A custom Python script that produces tab-separated count tables with one row per annotation, and one column per sample. The input is an annotation file that consists of at least two tab-separated columns. The first line is a header line with column names (must not contain spaces and avoid strange characters). Here is an example of column names:

Reference
Annotation1
Annotation2
...
AnnotationN

The column names doesn’t matter, but the names defined in the annotation file can be used to select a subset of columns to summarize read counts for (see more below). The first column should contain the FASTA header for each reference sequence in the reference database used in the mapping. The count table script truncates the header string at the first space (because Bowtie2 does this automatically it’s easier to just always do it). In practice, since the script performs truncation of headers, it doesn’t matter which mapper was used or if the annotation file contains entire headers or only the truncated headers, as long as the bit up until the first space in each reference header is unique. The script sums counts for each annotation for each sample.
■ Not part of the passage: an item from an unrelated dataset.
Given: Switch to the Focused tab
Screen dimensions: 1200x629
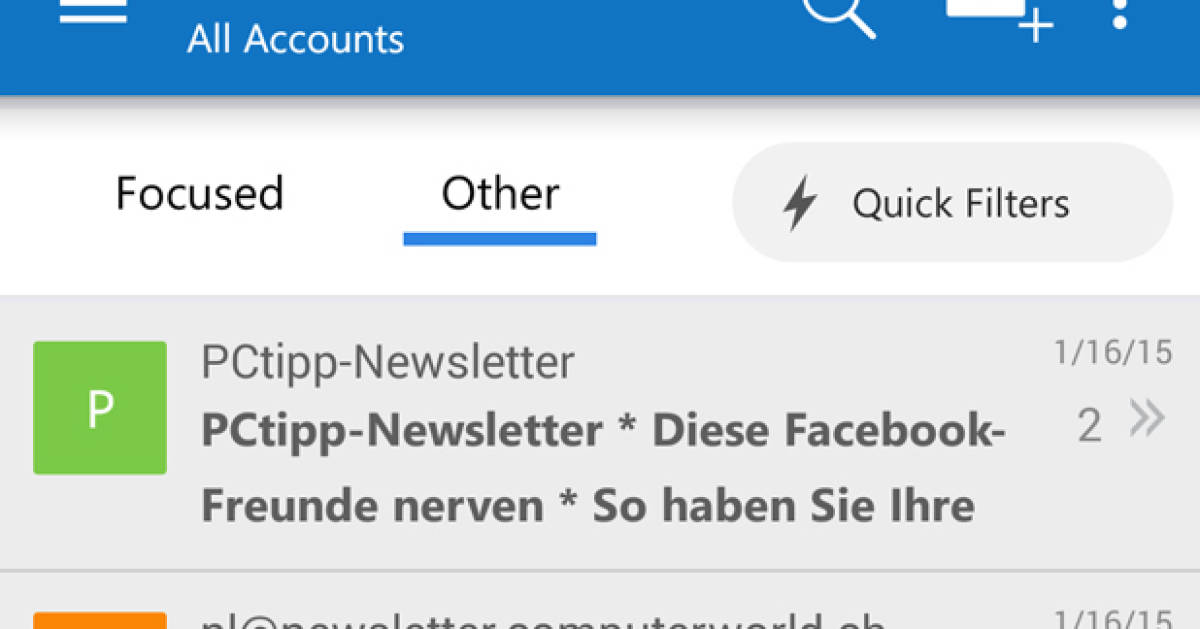Looking at the screenshot, I should click(199, 194).
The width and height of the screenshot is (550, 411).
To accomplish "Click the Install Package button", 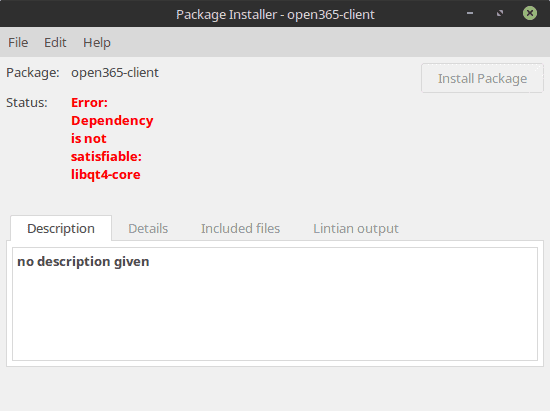I will click(482, 78).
One parameter for the count summarization is which columns in the annotation file to summarize on. The column names need to be assigned as a string of comma-separated column names. They must match exactly to the column names defined in the annotation file. This is configured in config.yaml. The script outputs one file per column, with output filename matching counts.<column_name>.txt. The count table feature is activated by entering an annotation filename in the relevant section of the configuration file, e.g.:

bbmap:
    counts_table:
        annotations: "path/to/annotations.tab"
        columns: "Species,Genus,taxid"

featureCounts¶

Tool:	featureCounts
Output folder:	`<mapper>/<database_name>`

This uses featureCounts to summarize read counts per annotation and sample. The input is a file in GTF format (or SAF format, read more below). featureCounts can summarize read counts on any feature (or meta-feature) that is defined in your GTF file. Use the featureCounts attribute_type to summarize read counts for any attribute defined in your GTF file. To use featureCounts to summarize read counts, enter an annotation filename in the configuration file, e.g.:

bowtie2:
    featureCounts:
        annotations: "path/to/annotations.gtf"
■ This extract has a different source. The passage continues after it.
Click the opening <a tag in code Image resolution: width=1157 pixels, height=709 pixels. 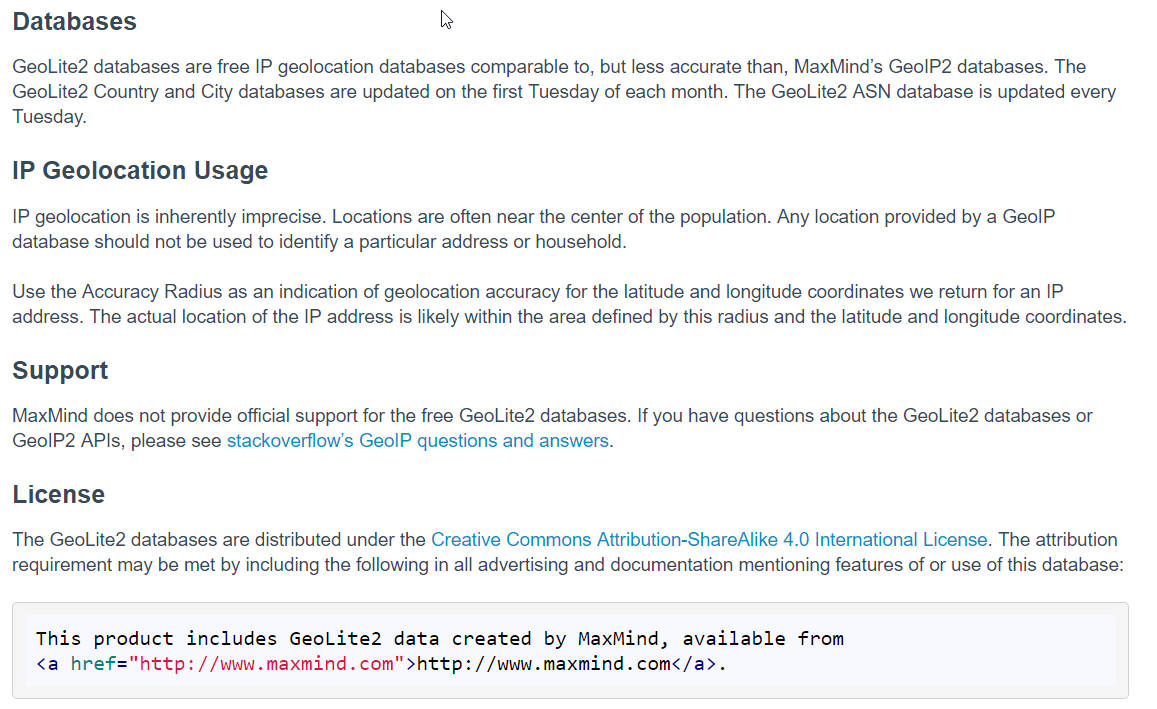(x=47, y=664)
The featureCounts module outputs several files:

all_samples.featureCounts
all_samples.featureCounts.summary
all_samples.featureCounts.table.txt

The first two files are the default output files from featureCounts, and the third file is a simplified tab-separated table with count per annotation, in a format similar to the one described for make_count_table.py above.

It is also possible to use the simplified annotation format instead of GTF. To tell featureCounts you are using a SAF file, add -F SAF to the featureCounts extra configuration setting, e.g.:

bowtie2:
    featureCounts:
        extra: "-F SAF"

Assembly¶

StaG does not offer an assembly workflow at this time.